**TASK TO COMPLETE**
Everything from the line that contains "Contact Us (75, 859)" to the end of the records below, both lines included, should be transcribed exactly and returned alone.

**DATASET EXCERPTS**
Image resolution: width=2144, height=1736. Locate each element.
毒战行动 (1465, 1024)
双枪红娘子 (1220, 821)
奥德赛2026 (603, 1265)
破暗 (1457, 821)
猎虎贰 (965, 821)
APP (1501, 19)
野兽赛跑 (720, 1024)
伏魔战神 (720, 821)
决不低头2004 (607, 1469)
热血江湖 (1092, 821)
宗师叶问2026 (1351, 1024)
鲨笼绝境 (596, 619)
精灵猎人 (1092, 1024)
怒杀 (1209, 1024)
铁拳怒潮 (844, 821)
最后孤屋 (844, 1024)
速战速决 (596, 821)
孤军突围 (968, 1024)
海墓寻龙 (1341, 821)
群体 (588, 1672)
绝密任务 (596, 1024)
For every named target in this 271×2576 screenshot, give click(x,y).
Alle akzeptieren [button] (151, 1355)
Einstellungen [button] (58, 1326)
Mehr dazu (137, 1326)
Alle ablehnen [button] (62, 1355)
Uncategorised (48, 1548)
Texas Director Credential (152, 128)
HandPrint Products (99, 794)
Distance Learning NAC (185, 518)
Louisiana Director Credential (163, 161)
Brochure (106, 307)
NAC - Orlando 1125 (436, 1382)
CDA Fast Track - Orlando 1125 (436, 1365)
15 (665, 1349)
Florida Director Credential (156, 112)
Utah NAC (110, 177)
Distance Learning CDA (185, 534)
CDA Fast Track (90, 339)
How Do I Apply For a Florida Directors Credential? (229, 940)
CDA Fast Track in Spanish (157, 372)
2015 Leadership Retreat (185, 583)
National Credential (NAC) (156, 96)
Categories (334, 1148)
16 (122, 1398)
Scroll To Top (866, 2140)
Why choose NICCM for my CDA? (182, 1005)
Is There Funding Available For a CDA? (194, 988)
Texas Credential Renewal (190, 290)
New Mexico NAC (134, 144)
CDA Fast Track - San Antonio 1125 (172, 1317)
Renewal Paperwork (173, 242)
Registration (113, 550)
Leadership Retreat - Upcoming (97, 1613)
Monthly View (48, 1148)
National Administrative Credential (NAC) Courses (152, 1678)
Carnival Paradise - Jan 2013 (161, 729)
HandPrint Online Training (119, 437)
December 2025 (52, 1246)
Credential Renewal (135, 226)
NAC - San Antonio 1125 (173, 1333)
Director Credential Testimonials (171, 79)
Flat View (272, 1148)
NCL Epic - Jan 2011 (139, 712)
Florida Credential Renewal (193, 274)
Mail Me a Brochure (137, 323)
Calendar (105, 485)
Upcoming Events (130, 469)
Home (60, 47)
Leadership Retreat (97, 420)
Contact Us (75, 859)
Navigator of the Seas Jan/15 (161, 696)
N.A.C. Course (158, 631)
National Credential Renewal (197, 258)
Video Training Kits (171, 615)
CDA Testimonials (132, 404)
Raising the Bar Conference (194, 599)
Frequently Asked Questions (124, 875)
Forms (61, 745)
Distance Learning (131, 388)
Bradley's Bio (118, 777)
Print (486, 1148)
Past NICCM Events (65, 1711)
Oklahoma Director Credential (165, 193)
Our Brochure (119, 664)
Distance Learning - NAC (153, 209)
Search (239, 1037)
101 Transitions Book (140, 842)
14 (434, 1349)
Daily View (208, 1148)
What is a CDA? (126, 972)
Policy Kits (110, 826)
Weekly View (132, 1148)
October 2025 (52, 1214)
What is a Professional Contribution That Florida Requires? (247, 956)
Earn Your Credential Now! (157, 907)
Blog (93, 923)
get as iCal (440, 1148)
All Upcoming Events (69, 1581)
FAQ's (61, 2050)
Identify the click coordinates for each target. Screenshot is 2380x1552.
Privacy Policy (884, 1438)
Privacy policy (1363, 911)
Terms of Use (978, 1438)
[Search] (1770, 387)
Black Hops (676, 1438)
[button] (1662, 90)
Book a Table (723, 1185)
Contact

**RESULT OF THIS TASK**
Contact Us (75, 859)
Navigator of the Seas Jan/15 (161, 696)
N.A.C. Course (158, 631)
National Credential Renewal (197, 258)
Video Training Kits (171, 615)
CDA Testimonials (132, 404)
Raising the Bar Conference (194, 599)
Frequently Asked Questions (124, 875)
Forms (61, 745)
Distance Learning (131, 388)
Bradley's Bio (118, 777)
Print (486, 1148)
Past NICCM Events (65, 1711)
Oklahoma Director Credential (165, 193)
Our Brochure (119, 664)
Distance Learning - NAC (153, 209)
Search (239, 1037)
101 Transitions Book (140, 842)
14 (434, 1349)
Daily View (208, 1148)
What is a CDA? (126, 972)
Policy Kits (110, 826)
Weekly View (132, 1148)
October 2025 (52, 1214)
What is a Professional Contribution That Florida Requires? (247, 956)
Earn Your Credential Now! (157, 907)
Blog (93, 923)
get as iCal (440, 1148)
All Upcoming Events (69, 1581)
FAQ's (61, 2050)
Identify the click coordinates for each target. Screenshot is 2380x1552.
Privacy Policy (884, 1438)
Privacy policy (1363, 911)
Terms of Use (978, 1438)
[Search] (1770, 387)
Black Hops (676, 1438)
[button] (1662, 90)
Book a Table (723, 1185)
Contact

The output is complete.